If the current max score is in the S/4 rightmost cells of the bottom border or the S/4 bottom-most cells of the right border of the block, then the block size is halved. A block at position (i,j) with size B in the DP matrix will become a block at position (i+B/2,j+B/2) with size B/2. This restrictive criteria for shrinking ensures that the max score, and hence the optimal alignment path, is highly likely to be centered within the smaller block.

2.3.5 Traceback

To obtain the exact edit operations used, we use the movemask instruction (e.g. _mm256_movemask_epi8) to compress the DP matrix’s trace direction information and only store 4 bits per DP cell: 2 bits for direction (diagonal, right, or down) and 2 bits for opening or extending gaps in R and C. The trace data are treated like a stack: when restoring a previous checkpoint, trace information for discarded blocks are popped off until the checkpoint is reached. The memory complexity for sorting trace directions is O(Bmax(|p|+|q|)). If the traceback path (e.g. CIGAR) is needed, the stored 4-bit encoded trace directions can be decoded starting from the end of the alignment and going back to the origin by using a lookup-table-based state machine.

2.4 Library implementation

Block Aligner is implemented as a Rust library. Currently, Block Aligner supports x86 SSE2/AVX2, ARM Neon, and Webassembly (Haas et al. 2017) SIMD instruction sets. C bindings are also available for Block Aligner. Due to Block Aligner’s heavy usage of unsafe SIMD operations, we have carefully tested it with both manually specified test cases and simulated sequences. We have profiled and carefully examined the compiled assembly code of the core Block Aligner implementation to optimize its performance.

3 Results

3.1 Setup

We evaluate Block Aligner on multiple challenging datasets of wildly varying sequence lengths and similarity:

  • Illumina reads and 1 kbp, <10 kbp, and <50 kbp Nanopore reads. We use DNA read datasets from Marco-Sola et al. (2021, 2022), where the sequence pairs are derived from minimap2 (Li 2018) alignments. The Illumina short read dataset is 100 000 pairs of sequences sampled from Illumina HiSeq 2000 reads of length 101, with accession number ERX069505. The 1 kbp, <10 kbp, and <50 kbp Nanopore long read datasets have 12 477, 5000, and 10 000 pairs of sequences, respectively, and they are sampled from Oxford Nanopore MinION reads from Bowden et al. (2019), with accession numbers ERR3278877 to ERR3278886. The Nanopore sequence pairs have an average sequence identity of around 90%. The Illumina and Nanopore sequence pairs contain differences that represent both sequencing errors and genetic variation.
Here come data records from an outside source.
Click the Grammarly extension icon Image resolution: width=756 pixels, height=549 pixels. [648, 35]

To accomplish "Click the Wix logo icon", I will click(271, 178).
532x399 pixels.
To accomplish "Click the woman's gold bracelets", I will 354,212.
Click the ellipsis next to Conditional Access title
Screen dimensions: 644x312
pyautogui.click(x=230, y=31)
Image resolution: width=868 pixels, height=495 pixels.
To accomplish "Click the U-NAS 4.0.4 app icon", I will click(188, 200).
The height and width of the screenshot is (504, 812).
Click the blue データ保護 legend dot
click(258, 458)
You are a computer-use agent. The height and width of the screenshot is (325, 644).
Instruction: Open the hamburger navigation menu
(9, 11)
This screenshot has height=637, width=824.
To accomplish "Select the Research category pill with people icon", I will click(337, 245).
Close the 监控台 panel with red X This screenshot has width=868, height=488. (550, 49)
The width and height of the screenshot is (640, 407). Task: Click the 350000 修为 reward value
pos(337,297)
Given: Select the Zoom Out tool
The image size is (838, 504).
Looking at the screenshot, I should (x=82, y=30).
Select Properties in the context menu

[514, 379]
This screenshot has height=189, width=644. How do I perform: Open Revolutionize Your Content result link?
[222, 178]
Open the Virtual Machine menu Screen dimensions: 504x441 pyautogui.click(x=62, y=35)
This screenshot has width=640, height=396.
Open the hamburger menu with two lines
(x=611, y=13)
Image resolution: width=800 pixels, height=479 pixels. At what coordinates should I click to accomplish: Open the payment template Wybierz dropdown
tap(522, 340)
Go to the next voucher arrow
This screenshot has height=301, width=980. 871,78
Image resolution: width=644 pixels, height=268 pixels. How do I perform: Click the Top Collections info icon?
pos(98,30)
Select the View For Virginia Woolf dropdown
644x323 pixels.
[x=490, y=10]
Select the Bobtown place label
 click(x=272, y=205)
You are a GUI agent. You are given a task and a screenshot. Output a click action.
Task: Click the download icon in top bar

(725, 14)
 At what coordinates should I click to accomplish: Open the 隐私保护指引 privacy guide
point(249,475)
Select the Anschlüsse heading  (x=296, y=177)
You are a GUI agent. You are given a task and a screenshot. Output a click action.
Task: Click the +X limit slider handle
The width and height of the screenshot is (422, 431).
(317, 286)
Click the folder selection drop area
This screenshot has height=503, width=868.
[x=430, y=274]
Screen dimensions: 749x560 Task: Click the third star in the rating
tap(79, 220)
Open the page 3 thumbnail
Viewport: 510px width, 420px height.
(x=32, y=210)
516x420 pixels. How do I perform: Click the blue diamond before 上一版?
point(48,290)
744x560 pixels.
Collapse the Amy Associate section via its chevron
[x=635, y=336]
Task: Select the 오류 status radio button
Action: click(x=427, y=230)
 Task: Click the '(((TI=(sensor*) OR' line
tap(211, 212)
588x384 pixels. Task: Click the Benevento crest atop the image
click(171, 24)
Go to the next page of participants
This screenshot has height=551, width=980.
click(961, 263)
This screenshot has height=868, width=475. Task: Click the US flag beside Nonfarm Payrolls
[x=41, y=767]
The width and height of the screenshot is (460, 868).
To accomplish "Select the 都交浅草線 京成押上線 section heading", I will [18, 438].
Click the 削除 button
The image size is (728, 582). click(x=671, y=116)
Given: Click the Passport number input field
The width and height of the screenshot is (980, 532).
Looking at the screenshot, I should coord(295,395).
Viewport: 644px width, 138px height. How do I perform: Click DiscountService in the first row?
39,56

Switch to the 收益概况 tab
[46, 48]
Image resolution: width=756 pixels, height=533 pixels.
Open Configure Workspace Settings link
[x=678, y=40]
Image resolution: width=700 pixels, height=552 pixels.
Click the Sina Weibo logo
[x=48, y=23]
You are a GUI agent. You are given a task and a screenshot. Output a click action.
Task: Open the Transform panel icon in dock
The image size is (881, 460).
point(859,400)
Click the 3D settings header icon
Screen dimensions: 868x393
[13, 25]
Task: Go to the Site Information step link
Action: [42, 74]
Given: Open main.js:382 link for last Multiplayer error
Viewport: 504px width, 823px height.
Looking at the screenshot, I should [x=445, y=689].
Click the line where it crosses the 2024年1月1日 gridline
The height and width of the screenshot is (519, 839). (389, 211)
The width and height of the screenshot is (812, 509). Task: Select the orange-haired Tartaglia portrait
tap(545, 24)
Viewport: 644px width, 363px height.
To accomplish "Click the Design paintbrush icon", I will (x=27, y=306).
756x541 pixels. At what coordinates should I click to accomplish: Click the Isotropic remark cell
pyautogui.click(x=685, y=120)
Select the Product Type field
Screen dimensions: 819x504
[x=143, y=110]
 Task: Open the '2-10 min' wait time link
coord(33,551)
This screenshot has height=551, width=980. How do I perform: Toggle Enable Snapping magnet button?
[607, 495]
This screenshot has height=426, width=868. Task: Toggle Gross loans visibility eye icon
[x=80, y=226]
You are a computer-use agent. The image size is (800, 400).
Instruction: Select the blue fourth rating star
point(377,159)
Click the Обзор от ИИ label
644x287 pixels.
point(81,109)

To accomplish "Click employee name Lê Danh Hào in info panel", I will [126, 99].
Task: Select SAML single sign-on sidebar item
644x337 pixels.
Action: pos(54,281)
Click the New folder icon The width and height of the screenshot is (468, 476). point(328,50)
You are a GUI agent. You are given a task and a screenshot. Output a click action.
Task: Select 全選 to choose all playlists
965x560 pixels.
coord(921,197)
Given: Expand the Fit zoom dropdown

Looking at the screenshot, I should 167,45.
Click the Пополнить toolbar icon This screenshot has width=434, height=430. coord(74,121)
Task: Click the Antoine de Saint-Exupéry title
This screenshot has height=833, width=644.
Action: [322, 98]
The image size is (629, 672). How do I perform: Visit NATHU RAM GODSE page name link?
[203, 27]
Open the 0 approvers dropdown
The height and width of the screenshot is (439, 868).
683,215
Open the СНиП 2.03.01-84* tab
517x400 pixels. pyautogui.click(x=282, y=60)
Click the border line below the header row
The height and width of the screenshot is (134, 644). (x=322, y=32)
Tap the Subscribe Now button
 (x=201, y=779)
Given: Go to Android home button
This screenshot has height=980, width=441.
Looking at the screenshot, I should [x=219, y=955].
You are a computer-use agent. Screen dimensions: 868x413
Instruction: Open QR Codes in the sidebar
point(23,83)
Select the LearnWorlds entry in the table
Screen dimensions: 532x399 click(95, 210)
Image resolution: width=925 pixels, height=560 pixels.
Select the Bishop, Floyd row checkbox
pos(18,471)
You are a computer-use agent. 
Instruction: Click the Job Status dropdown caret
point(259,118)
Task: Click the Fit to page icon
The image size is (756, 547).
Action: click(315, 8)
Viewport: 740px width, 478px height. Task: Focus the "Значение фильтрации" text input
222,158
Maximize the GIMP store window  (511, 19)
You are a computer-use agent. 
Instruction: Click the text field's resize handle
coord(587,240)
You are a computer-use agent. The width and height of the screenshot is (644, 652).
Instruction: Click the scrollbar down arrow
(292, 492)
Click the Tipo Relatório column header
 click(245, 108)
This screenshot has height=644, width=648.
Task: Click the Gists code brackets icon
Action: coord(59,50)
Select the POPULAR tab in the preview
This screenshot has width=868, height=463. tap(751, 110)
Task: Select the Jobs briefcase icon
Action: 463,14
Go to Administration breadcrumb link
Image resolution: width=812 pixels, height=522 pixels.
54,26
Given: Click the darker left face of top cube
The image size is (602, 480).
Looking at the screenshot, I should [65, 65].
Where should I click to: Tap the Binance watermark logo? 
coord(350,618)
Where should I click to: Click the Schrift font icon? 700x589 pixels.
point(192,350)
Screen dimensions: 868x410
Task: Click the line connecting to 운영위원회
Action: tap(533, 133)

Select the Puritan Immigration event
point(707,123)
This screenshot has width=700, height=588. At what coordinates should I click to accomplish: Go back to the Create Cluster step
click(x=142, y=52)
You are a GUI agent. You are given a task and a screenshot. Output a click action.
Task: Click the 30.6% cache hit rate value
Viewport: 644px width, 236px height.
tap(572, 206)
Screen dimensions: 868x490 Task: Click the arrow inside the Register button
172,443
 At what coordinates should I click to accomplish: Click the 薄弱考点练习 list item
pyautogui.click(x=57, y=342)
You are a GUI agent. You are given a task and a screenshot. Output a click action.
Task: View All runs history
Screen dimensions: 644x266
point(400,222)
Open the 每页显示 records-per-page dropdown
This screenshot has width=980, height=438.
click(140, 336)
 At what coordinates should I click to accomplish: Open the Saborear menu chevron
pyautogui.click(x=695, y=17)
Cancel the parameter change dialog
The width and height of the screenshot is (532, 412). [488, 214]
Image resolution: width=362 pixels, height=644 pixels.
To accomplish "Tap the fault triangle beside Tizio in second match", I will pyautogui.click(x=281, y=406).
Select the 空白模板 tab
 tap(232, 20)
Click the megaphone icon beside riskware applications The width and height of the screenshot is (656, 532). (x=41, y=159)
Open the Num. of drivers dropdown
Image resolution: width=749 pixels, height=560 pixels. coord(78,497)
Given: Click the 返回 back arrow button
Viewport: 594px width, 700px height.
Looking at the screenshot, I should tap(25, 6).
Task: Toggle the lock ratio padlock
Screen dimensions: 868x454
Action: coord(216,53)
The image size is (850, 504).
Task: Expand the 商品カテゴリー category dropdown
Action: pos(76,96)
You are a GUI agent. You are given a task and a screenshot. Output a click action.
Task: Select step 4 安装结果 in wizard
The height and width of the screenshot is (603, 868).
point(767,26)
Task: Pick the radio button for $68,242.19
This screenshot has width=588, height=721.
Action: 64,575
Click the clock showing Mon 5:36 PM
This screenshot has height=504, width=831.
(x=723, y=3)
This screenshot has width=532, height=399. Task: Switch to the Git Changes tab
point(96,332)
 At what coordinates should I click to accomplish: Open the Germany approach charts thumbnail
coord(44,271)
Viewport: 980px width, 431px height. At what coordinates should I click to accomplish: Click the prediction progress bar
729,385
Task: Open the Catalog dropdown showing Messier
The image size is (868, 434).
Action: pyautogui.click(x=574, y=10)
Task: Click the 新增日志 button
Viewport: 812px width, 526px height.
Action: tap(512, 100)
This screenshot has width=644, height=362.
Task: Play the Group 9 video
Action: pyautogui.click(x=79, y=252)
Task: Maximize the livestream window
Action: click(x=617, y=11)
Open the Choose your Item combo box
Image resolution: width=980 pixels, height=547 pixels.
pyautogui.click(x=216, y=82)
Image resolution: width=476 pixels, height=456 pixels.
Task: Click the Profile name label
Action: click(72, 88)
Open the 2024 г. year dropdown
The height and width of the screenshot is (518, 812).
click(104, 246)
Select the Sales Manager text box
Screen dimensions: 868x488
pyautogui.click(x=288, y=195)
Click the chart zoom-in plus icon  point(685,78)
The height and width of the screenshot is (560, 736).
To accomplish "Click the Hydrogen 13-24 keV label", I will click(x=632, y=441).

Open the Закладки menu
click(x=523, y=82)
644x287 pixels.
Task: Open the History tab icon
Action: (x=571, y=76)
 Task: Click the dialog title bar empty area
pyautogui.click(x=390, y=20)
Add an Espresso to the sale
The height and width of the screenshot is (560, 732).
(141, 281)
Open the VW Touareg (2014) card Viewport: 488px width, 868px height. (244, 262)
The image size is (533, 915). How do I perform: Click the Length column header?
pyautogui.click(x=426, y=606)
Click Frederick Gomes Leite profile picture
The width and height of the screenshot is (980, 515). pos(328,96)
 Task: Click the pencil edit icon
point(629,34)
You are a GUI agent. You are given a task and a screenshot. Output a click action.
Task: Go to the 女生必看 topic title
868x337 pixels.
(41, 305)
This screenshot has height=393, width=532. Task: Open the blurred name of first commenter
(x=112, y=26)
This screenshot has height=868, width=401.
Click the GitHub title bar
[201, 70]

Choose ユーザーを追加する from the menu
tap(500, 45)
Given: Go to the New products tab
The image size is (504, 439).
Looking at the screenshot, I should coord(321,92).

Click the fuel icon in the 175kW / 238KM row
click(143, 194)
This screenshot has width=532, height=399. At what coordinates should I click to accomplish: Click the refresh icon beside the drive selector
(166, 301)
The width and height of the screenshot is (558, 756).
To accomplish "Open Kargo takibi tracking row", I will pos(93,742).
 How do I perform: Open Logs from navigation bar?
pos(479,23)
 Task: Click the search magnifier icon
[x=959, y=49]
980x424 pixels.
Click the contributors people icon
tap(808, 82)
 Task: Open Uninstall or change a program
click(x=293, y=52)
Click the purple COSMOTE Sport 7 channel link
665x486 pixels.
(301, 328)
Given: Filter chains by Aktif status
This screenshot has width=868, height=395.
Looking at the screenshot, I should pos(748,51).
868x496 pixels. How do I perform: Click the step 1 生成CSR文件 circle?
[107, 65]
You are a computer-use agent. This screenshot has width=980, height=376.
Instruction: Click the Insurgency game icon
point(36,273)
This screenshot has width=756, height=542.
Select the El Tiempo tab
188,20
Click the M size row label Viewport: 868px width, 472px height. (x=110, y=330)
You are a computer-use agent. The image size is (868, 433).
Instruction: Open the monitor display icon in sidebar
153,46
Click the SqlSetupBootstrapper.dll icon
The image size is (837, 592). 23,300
  • Uniclust30. We use mmseqs2 (Steinegger and Söding 2017) to find pairs of alignable sequences above a certain coverage threshold (percent overlap between two sequences) in the Uniclust30 (Mirdita et al. 2017) (UniRef30 version 03_2021) database. Two coverage thresholds are used: 80%, which is the mmseqs2 default, and 95%, which is an easier dataset that is more globally alignable. We will refer to these datasets with different coverage thresholds as “uc30” and “uc30 0.95,” respectively. For both datasets, the proteins range from between around 20 to around 8000 amino acids long, with an average length of around 300. There are 7000 protein pairs per dataset.

  • SCOP domain PSSMs. We use mmseqs2 (Steinegger and Söding 2017) to search for protein domains in the SCOPe 2.01 database (Fox et al. 2014) that are similar to each SCOP domain. Note that sequences in this database are <40% identity with each other. The search results are used to build position-specific scoring matrices (no position-specific gap penalties). Then, we create a dataset of 11 160 pairs of sequences and PSSMs to align by randomly choosing protein domains and position-specific scoring matrices from the same SCOP family. The lengths of the protein domains range from 5 to around 1400, with an average length of around 174. Protein domains are globally alignable and they are shorter than full protein sequences.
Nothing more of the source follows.